### YOUR GOAL
Put every line of the records below into a numbered list, leaving out any blank lines.

### RECORDS SUPPLIED

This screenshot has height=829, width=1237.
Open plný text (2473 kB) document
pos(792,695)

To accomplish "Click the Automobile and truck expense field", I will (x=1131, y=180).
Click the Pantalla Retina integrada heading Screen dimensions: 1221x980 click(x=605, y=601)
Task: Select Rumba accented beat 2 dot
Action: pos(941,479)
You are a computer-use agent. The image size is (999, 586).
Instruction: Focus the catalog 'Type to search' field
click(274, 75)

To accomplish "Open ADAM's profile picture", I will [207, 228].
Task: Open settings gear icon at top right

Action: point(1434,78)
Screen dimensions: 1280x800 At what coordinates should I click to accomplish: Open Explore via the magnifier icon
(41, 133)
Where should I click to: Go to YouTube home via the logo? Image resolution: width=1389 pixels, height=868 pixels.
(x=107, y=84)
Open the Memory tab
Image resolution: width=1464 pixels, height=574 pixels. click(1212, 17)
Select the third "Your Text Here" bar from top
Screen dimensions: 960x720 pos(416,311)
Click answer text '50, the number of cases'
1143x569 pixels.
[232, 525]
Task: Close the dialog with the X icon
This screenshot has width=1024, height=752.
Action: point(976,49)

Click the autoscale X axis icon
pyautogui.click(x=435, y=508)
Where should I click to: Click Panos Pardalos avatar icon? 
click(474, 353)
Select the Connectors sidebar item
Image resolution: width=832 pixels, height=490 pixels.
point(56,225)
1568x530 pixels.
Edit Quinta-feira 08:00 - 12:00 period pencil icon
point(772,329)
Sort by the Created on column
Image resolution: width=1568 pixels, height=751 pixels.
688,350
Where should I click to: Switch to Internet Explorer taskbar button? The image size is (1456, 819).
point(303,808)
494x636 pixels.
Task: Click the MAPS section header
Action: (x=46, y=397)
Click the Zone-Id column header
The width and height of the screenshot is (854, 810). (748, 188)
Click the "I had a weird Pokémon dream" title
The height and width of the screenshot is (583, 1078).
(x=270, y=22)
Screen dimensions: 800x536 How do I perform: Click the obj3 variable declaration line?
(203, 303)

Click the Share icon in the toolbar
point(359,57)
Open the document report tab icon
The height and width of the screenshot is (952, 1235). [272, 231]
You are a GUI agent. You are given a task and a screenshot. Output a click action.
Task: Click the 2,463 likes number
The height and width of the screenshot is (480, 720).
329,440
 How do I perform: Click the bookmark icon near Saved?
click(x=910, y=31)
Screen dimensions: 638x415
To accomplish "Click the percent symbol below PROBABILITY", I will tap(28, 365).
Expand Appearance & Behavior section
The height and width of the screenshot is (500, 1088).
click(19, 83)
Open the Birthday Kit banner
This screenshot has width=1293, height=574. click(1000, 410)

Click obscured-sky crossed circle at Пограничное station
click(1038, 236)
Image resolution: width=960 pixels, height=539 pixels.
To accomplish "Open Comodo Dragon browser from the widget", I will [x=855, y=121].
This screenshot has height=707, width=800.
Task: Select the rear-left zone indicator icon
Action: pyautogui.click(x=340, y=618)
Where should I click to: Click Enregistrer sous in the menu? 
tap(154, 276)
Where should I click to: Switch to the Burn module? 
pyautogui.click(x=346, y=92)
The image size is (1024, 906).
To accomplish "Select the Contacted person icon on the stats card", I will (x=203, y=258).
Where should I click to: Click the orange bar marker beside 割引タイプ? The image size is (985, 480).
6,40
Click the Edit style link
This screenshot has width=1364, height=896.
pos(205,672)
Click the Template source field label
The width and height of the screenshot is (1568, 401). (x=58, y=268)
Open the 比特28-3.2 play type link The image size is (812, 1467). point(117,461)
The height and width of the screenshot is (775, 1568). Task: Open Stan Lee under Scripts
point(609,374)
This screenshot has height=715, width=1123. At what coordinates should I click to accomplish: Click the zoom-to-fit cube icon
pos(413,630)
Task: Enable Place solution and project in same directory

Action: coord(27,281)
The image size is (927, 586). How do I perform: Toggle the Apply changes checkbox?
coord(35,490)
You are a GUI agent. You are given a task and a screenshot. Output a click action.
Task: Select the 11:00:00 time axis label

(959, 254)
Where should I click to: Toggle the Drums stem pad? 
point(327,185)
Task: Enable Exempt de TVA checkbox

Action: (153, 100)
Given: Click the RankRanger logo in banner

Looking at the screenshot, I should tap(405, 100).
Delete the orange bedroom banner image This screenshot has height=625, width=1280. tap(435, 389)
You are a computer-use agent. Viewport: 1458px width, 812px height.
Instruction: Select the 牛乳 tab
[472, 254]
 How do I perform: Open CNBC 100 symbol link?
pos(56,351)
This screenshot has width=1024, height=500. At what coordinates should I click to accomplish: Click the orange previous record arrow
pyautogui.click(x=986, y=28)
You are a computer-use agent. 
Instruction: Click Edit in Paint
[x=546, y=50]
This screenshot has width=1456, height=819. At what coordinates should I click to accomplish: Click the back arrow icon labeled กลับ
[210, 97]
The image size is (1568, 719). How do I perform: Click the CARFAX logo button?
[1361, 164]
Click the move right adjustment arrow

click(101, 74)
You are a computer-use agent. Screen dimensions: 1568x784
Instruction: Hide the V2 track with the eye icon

### COMPLETE RESPONSE
1. This screenshot has height=829, width=1237.
2. Open plný text (2473 kB) document
3. pos(792,695)
4. To accomplish "Click the Automobile and truck expense field", I will (x=1131, y=180).
5. Click the Pantalla Retina integrada heading Screen dimensions: 1221x980 click(x=605, y=601)
6. Task: Select Rumba accented beat 2 dot
7. Action: pos(941,479)
8. You are a computer-use agent. The image size is (999, 586).
9. Instruction: Focus the catalog 'Type to search' field
10. click(274, 75)
11. To accomplish "Open ADAM's profile picture", I will [207, 228].
12. Task: Open settings gear icon at top right
13. Action: point(1434,78)
14. Screen dimensions: 1280x800 At what coordinates should I click to accomplish: Open Explore via the magnifier icon
15. (41, 133)
16. Where should I click to: Go to YouTube home via the logo? Image resolution: width=1389 pixels, height=868 pixels.
17. (x=107, y=84)
18. Open the Memory tab
19. Image resolution: width=1464 pixels, height=574 pixels. click(1212, 17)
20. Select the third "Your Text Here" bar from top
21. Screen dimensions: 960x720 pos(416,311)
22. Click answer text '50, the number of cases'
23. 1143x569 pixels.
24. [232, 525]
25. Task: Close the dialog with the X icon
26. This screenshot has width=1024, height=752.
27. Action: point(976,49)
28. Click the autoscale X axis icon
29. pyautogui.click(x=435, y=508)
30. Where should I click to: Click Panos Pardalos avatar icon? 
31. click(474, 353)
32. Select the Connectors sidebar item
33. Image resolution: width=832 pixels, height=490 pixels.
34. point(56,225)
35. 1568x530 pixels.
36. Edit Quinta-feira 08:00 - 12:00 period pencil icon
37. point(772,329)
38. Sort by the Created on column
39. Image resolution: width=1568 pixels, height=751 pixels.
40. 688,350
41. Where should I click to: Switch to Internet Explorer taskbar button? The image size is (1456, 819).
42. point(303,808)
43. 494x636 pixels.
44. Task: Click the MAPS section header
45. Action: (x=46, y=397)
46. Click the Zone-Id column header
47. The width and height of the screenshot is (854, 810). (748, 188)
48. Click the "I had a weird Pokémon dream" title
49. The height and width of the screenshot is (583, 1078).
50. (x=270, y=22)
51. Screen dimensions: 800x536 How do I perform: Click the obj3 variable declaration line?
52. (203, 303)
53. Click the Share icon in the toolbar
54. point(359,57)
55. Open the document report tab icon
56. The height and width of the screenshot is (952, 1235). [272, 231]
57. You are a GUI agent. You are given a task and a screenshot. Output a click action.
58. Task: Click the 2,463 likes number
59. The height and width of the screenshot is (480, 720).
60. 329,440
61.  How do I perform: Click the bookmark icon near Saved?
62. click(x=910, y=31)
63. Screen dimensions: 638x415
64. To accomplish "Click the percent symbol below PROBABILITY", I will tap(28, 365).
65. Expand Appearance & Behavior section
66. The height and width of the screenshot is (500, 1088).
67. click(19, 83)
68. Open the Birthday Kit banner
69. This screenshot has width=1293, height=574. click(1000, 410)
70. Click obscured-sky crossed circle at Пограничное station
71. click(1038, 236)
72. Image resolution: width=960 pixels, height=539 pixels.
73. To accomplish "Open Comodo Dragon browser from the widget", I will [x=855, y=121].
74. This screenshot has height=707, width=800.
75. Task: Select the rear-left zone indicator icon
76. Action: pyautogui.click(x=340, y=618)
77. Where should I click to: Click Enregistrer sous in the menu? 
78. tap(154, 276)
79. Where should I click to: Switch to the Burn module? 
80. pyautogui.click(x=346, y=92)
81. The image size is (1024, 906).
82. To accomplish "Select the Contacted person icon on the stats card", I will (x=203, y=258).
83. Where should I click to: Click the orange bar marker beside 割引タイプ? The image size is (985, 480).
84. 6,40
85. Click the Edit style link
86. This screenshot has width=1364, height=896.
87. pos(205,672)
88. Click the Template source field label
89. The width and height of the screenshot is (1568, 401). (x=58, y=268)
90. Open the 比特28-3.2 play type link The image size is (812, 1467). point(117,461)
91. The height and width of the screenshot is (775, 1568). Task: Open Stan Lee under Scripts
92. point(609,374)
93. This screenshot has height=715, width=1123. At what coordinates should I click to accomplish: Click the zoom-to-fit cube icon
94. pos(413,630)
95. Task: Enable Place solution and project in same directory
96. Action: coord(27,281)
97. The image size is (927, 586). How do I perform: Toggle the Apply changes checkbox?
98. coord(35,490)
99. You are a GUI agent. You are given a task and a screenshot. Output a click action.
100. Task: Select the 11:00:00 time axis label
101. (959, 254)
102. Where should I click to: Toggle the Drums stem pad? 
103. point(327,185)
104. Task: Enable Exempt de TVA checkbox
105. Action: (153, 100)
106. Given: Click the RankRanger logo in banner
107. Looking at the screenshot, I should tap(405, 100).
108. Delete the orange bedroom banner image This screenshot has height=625, width=1280. tap(435, 389)
109. You are a computer-use agent. Viewport: 1458px width, 812px height.
110. Instruction: Select the 牛乳 tab
111. [472, 254]
112.  How do I perform: Open CNBC 100 symbol link?
113. pos(56,351)
114. This screenshot has width=1024, height=500. At what coordinates should I click to accomplish: Click the orange previous record arrow
115. pyautogui.click(x=986, y=28)
116. You are a computer-use agent. 
117. Instruction: Click Edit in Paint
118. [x=546, y=50]
119. This screenshot has width=1456, height=819. At what coordinates should I click to accomplish: Click the back arrow icon labeled กลับ
120. [210, 97]
121. The image size is (1568, 719). How do I perform: Click the CARFAX logo button?
122. [1361, 164]
123. Click the move right adjustment arrow
124. click(101, 74)
125. You are a computer-use agent. Screen dimensions: 1568x784
126. Instruction: Hide the V2 track with the eye icon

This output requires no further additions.